§ **PROBLEM 1**: In the discussion of water intoxication, quote everything from "You got sucked" down to "make water poisonous.".
§ **PROBLEM 2**: According to the discussion of water intoxication, what is the most water the kidneys can get rid of per hour?

(TEXT FOR ANALYSIS Opens)

Over-hydration and water intoxication happens when you drink more water than the kidneys can get rid of via urine. Kidneys can eliminate about 5.3-7.4 gallons (20-28 liters) of water a day, but they can't get rid of more than 27-33 ounces (0.8-1.0 liters) per hour.

Ok, so say 2-3 liters in relatively short period of time.

We're around 60% water so a 83kg (183lb) person has around 50 liters. That'd be 4%-6%. I guess we'd call that a few percent.

Whereas there's probably not a lot of, say, cyanide in the average human. Like virtually none. So although only 3mg/L is typically fatal that would be a vast increase in concentration.

So maybe @CalG is correct given the wording.

Don't know about everyone else but I reckon over 1 liter of water per hour is lot of water to 'accidentally' drink. I'm generally more concerned with dehydration when doing physical stuff like skiing or coping with the heat. Contrary to popular belief a cup of coffee does not contain enough caffeine (which is a diuretic in higher doses in some people) to cause issues so a coffee break is good. But alcohol does so beer is not going to help.
You got sucked in down the rabbit hole he setup.

Something is not poisonous if it's essential to life. No water, no life.

Excess water is a problem because of the amount of sodium in the blood gets too low, but the intricacies of that are way too complicated and beyond my understanding. So too much water can be hazardous but that doesn't make water poisonous.

(TEXT FOR ANALYSIS Closes)
(INPUT DATA Opens)

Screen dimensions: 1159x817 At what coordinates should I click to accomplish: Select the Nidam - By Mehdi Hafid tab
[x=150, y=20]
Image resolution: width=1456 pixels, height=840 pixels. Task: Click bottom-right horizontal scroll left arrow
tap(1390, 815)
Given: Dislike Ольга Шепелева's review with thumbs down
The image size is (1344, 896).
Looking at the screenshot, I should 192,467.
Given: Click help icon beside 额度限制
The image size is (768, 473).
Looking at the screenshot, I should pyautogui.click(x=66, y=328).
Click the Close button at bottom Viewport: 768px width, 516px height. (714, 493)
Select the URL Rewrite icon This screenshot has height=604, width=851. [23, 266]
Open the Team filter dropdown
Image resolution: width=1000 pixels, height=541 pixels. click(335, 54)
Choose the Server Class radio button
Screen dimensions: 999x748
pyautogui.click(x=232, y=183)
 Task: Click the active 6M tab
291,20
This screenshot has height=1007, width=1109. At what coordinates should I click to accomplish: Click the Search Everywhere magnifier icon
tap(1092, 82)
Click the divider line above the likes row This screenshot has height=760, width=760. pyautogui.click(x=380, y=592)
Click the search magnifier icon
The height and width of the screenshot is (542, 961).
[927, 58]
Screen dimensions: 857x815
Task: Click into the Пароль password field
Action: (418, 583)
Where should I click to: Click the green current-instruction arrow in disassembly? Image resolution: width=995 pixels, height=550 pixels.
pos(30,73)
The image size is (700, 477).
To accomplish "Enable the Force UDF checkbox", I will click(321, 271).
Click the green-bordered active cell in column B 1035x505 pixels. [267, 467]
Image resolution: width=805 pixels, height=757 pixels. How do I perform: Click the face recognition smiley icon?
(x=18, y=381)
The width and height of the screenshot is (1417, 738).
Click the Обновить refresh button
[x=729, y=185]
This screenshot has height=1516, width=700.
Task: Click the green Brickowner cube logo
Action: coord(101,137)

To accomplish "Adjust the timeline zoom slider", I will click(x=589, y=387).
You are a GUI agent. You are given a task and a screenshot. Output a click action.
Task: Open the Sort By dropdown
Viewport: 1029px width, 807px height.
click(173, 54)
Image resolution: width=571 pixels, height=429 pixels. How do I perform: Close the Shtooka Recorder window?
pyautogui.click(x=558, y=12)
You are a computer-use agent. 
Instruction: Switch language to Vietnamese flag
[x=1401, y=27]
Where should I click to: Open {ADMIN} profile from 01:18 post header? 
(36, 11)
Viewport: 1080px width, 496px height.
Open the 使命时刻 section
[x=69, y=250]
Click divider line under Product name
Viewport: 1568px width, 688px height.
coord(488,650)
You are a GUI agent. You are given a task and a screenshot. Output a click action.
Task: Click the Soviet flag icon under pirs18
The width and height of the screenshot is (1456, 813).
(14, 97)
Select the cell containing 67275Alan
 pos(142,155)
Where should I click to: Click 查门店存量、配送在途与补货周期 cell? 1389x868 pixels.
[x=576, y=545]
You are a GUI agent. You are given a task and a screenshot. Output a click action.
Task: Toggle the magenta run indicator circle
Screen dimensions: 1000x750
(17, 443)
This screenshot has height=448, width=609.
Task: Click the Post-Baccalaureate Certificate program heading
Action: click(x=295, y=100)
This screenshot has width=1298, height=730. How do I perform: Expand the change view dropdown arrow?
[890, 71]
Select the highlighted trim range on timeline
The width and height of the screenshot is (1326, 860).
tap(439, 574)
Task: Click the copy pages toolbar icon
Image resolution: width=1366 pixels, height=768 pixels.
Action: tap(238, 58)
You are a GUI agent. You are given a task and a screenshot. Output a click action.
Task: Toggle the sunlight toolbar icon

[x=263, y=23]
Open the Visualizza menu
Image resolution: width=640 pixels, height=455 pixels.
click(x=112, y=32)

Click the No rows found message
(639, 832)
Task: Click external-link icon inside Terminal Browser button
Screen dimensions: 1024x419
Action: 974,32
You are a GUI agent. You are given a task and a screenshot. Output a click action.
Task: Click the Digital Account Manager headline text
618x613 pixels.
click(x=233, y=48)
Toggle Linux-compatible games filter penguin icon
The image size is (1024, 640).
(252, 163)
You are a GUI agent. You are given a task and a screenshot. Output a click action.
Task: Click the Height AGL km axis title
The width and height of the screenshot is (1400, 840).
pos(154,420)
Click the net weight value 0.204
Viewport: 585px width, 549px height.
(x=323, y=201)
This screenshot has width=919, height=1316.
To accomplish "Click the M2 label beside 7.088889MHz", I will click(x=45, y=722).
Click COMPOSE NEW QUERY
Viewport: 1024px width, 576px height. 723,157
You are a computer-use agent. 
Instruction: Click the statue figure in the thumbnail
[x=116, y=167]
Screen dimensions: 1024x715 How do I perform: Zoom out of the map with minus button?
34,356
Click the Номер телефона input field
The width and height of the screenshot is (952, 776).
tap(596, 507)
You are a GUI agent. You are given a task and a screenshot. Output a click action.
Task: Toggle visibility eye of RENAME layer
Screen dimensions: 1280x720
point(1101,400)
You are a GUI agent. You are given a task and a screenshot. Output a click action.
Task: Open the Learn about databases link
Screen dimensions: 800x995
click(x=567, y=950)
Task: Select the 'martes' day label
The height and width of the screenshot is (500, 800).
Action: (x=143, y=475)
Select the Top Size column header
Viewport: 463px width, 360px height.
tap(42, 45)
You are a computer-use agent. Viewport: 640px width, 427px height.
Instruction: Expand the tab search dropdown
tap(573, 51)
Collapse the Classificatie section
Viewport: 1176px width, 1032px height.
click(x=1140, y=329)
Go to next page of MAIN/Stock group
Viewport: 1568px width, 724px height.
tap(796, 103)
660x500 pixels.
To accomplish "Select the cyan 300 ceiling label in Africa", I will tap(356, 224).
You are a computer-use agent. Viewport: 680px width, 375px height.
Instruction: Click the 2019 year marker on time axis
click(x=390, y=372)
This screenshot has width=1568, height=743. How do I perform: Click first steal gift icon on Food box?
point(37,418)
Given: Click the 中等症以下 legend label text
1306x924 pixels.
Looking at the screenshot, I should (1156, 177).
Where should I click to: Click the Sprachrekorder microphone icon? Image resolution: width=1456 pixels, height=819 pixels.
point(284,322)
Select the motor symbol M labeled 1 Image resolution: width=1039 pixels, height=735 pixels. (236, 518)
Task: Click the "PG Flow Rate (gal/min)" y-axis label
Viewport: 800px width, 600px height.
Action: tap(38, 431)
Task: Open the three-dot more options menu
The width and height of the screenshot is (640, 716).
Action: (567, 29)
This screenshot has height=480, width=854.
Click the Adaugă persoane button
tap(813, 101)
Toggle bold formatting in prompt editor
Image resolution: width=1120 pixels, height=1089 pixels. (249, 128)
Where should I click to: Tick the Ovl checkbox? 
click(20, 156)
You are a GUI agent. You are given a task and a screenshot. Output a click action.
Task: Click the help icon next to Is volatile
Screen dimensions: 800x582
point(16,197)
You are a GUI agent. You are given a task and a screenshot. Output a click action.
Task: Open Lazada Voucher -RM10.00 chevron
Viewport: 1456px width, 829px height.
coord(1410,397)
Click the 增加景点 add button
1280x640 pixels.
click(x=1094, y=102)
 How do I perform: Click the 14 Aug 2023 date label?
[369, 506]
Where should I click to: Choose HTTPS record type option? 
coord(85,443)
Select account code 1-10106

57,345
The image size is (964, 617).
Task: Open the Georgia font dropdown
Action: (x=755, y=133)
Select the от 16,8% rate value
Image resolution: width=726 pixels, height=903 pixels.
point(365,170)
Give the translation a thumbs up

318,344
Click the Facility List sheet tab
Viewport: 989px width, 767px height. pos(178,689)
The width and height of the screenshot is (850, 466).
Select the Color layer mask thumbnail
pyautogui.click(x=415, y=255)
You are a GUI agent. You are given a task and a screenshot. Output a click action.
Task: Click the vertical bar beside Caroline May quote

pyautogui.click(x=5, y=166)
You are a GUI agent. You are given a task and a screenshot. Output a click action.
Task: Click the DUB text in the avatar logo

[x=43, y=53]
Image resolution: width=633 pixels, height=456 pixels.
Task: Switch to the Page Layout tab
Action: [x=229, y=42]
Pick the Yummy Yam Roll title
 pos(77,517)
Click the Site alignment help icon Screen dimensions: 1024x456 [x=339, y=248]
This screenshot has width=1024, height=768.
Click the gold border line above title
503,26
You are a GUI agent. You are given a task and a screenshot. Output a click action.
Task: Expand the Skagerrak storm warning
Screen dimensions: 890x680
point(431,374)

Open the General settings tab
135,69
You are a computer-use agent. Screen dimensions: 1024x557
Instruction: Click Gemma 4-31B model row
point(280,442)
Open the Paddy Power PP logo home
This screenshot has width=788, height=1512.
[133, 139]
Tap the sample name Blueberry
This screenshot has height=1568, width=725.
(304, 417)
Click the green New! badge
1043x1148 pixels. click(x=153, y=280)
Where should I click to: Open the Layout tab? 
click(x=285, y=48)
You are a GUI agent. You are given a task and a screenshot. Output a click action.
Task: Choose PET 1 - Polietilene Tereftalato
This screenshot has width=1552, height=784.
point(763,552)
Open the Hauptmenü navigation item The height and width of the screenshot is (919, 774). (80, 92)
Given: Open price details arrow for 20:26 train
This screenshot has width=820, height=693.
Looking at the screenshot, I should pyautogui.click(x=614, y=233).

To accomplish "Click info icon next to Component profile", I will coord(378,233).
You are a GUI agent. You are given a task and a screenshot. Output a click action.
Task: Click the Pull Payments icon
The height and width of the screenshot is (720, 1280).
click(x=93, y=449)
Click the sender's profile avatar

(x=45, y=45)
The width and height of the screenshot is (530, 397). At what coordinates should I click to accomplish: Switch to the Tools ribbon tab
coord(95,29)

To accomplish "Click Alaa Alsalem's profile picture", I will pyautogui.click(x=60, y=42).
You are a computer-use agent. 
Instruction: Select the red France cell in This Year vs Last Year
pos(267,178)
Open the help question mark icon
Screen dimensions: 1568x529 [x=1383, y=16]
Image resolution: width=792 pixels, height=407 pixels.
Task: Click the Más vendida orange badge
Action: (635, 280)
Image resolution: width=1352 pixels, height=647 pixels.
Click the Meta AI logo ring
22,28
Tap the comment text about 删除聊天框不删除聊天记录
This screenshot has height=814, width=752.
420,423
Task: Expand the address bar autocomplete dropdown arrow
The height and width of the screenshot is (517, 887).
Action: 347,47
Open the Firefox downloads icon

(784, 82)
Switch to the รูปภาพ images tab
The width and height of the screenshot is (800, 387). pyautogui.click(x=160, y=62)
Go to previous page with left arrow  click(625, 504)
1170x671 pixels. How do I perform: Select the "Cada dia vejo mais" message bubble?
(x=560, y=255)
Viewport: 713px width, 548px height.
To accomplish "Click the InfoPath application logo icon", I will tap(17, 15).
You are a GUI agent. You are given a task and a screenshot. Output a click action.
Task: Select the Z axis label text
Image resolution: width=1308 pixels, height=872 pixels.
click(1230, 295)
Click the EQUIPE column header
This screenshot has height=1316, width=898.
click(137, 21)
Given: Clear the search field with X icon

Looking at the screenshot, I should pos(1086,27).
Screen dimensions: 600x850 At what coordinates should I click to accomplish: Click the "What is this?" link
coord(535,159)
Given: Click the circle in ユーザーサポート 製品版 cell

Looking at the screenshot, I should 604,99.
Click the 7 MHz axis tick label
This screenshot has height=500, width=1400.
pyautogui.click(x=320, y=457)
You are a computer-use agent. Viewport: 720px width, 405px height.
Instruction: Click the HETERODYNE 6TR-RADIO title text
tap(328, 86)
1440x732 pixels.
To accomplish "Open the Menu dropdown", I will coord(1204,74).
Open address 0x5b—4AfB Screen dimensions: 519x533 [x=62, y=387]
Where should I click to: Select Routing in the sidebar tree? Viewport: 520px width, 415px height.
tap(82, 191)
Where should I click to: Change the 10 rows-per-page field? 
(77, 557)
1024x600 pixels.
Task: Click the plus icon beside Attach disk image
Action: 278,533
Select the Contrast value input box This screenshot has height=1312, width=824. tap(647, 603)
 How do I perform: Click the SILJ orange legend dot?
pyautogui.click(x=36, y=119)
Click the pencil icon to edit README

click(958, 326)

(INPUT DATA Closes)

§ **TASK RESULT 1**:
You got sucked in down the rabbit hole he setup.

Something is not poisonous if it's essential to life. No water, no life.

Excess water is a problem because of the amount of sodium in the blood gets too low, but the intricacies of that are way too complicated and beyond my understanding. So too much water can be hazardous but that doesn't make water poisonous.

§ **TASK RESULT 2**: 27-33 ounces (0.8-1.0 liters) per hour.